AlertMe today only tackles a subset of the home automation market. But with the products that it has developed it has the opportunity to do something special: to move home automation from the realm of the geeks and put it in the hands of the average consumer. To make remote monitoring and control appealing to the late majority.

iPhone app shows consumption in my house today

iPhone app shows consumption in my house today

This is a difficult trick at which Apple excels: neither iPod nor iPhone were the first to market in their space but they made the use of a new technology appealing to consumers through great design. AlertMe offers similarly brilliant levels of design: from the minute you open the box everything is easy: guides, notes and tabs mean you can’t go wrong, even with the daunting task of clipping the sensor around your primary power supply cable. Assuming you’ve plugged the hub in properly, the slick web interface will then tell you clearly if anything isn’t working properly. The energy monitoring is fascinating and addictive, and the SmartPlugs respond unbelievably quickly to commands entered online.

AlertMe’s Corporate Communications Director Jody Haskayne told me about plenty of developments coming down the pipeline that will make what already feels like a polished product even more appealing. Heating controls will be one of the next additions, allowing you to monitor and control the thermostat on your central heating from work: genuinely useful. There will also be an intermediate hub with some of the features of the more expensive security unit, and monitoring for solar PV systems and electric vehicle charging.

Ultimately though, the company doesn’t want to be in the hardware game: having created a platform for home automation they want other partners to come in to provide every flavour of hardware gadget you can conceive – including the ‘automatic curtains’ that Jody Haskayne rightly nails as one of the more frivolous aspects of home automation.

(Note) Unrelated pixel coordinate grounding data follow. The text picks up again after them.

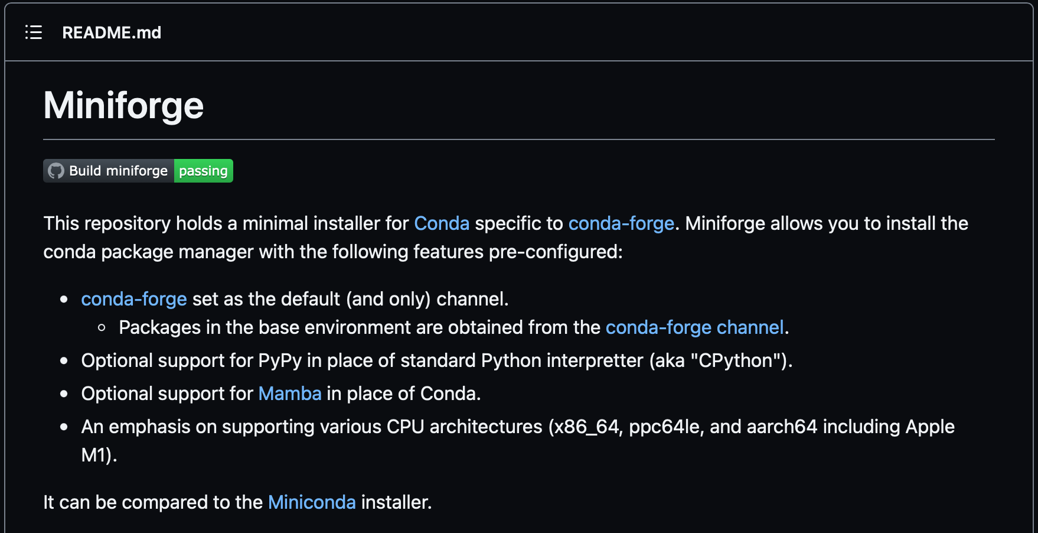1038x533 pixels.
Task: Click the words 'in place of Conda'
Action: point(404,394)
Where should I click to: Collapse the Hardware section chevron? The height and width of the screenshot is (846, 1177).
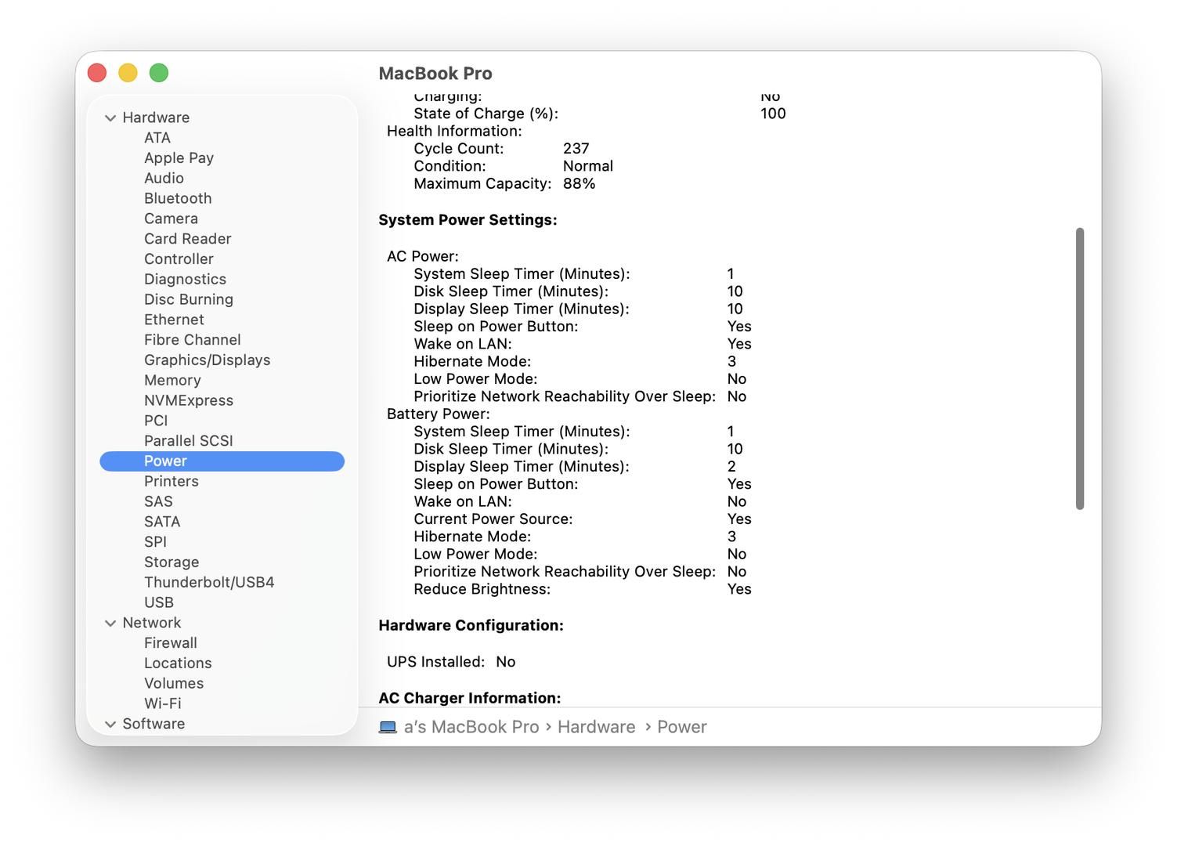(110, 118)
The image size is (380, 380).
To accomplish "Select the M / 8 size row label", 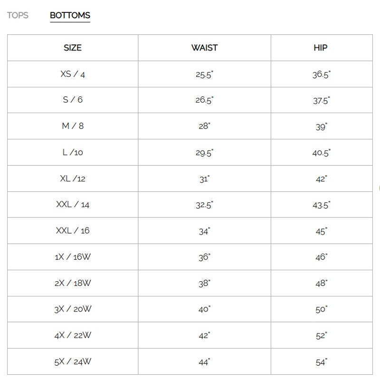I will tap(73, 126).
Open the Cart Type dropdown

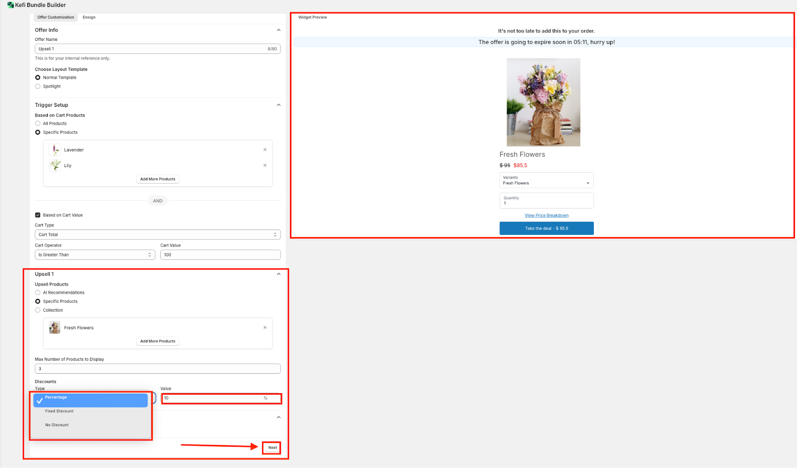point(157,234)
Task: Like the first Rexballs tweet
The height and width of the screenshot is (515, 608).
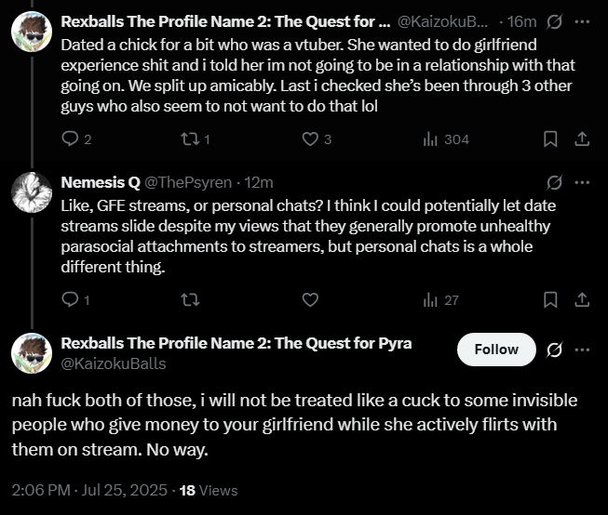Action: click(311, 139)
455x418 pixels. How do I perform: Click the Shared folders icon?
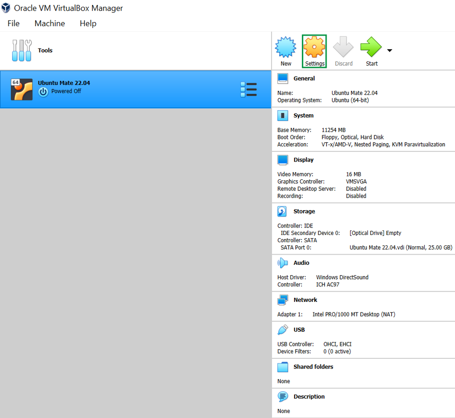click(283, 367)
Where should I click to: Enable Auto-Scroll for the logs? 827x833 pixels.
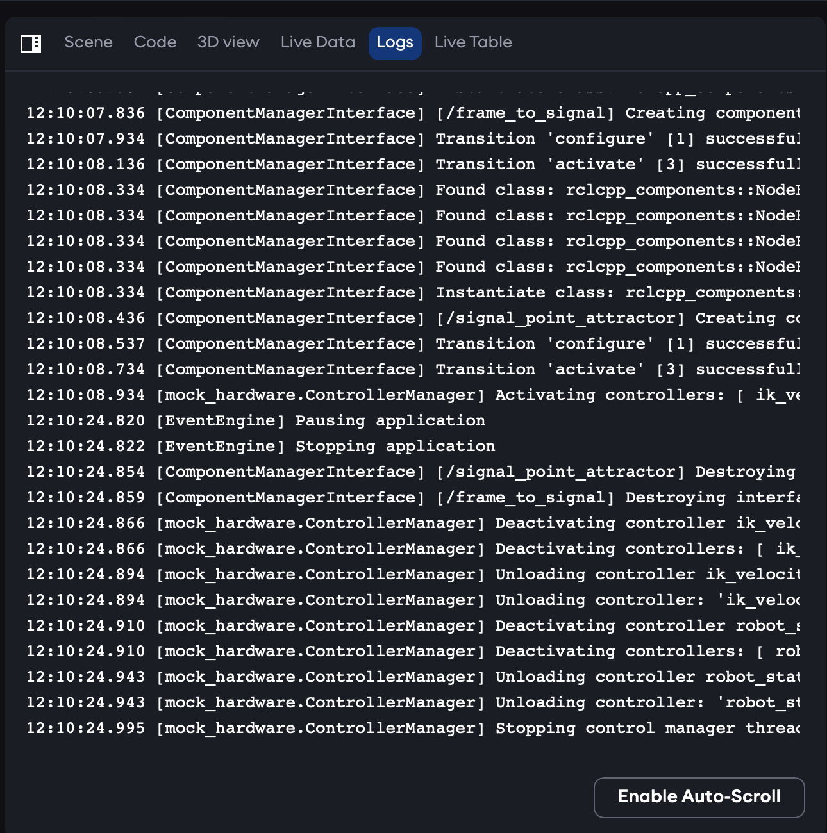(x=699, y=797)
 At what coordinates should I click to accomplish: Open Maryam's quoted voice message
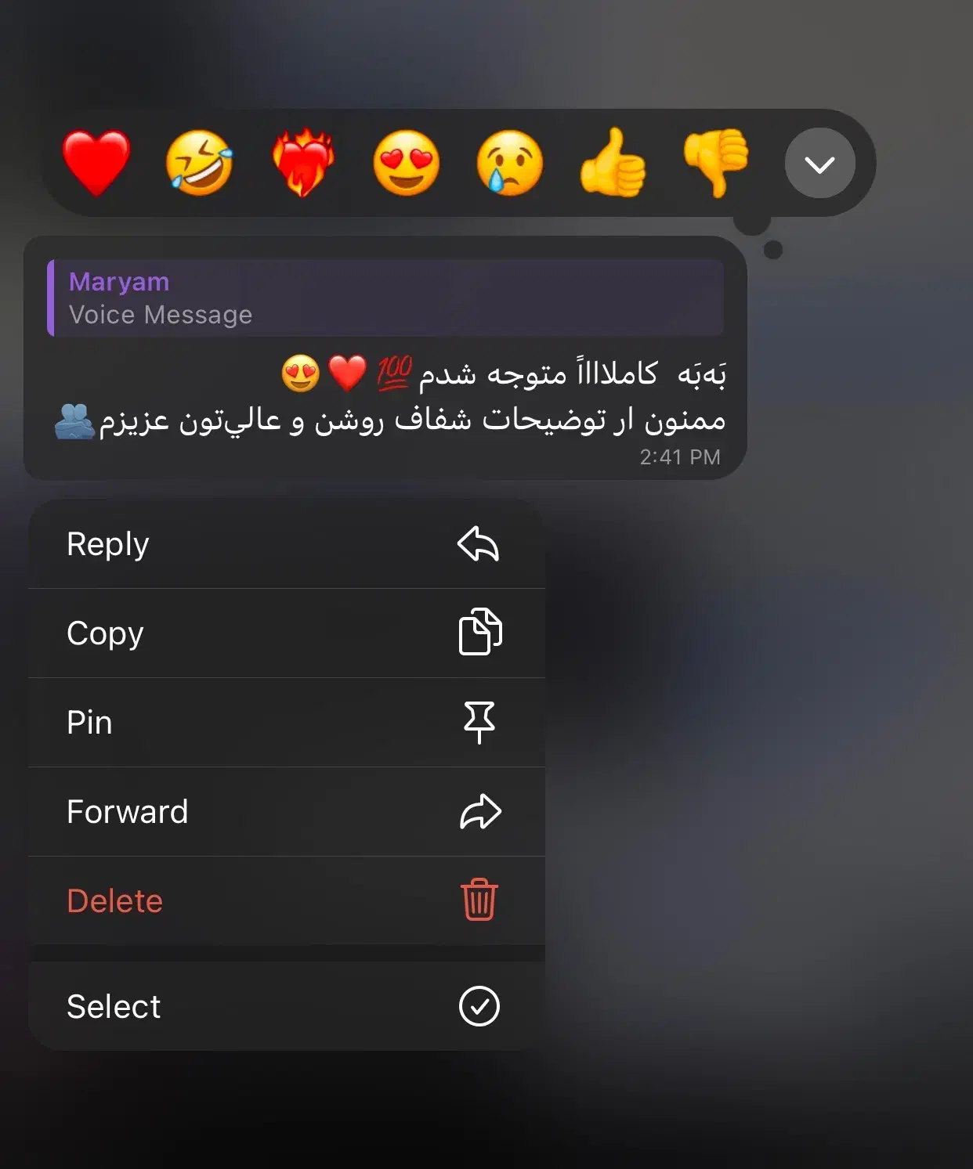(x=385, y=298)
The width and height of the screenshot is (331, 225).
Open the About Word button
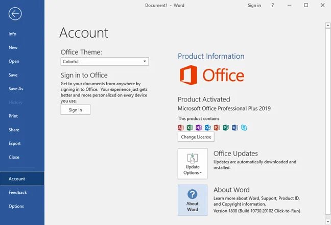click(193, 199)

In summary then, the AlertMe Home Monitoring system is a great taster of the home of the future. It brings quite sophisticated monitoring control and capabilities to your home at a very sensible price and with design that means anyone can get their head around it. But more importantly, it addresses a real life problem. It’s one of the few gadgets out there that might actually pay for itself through savings in energy – a pressing concern for many, especially given the recent hikes in gas prices.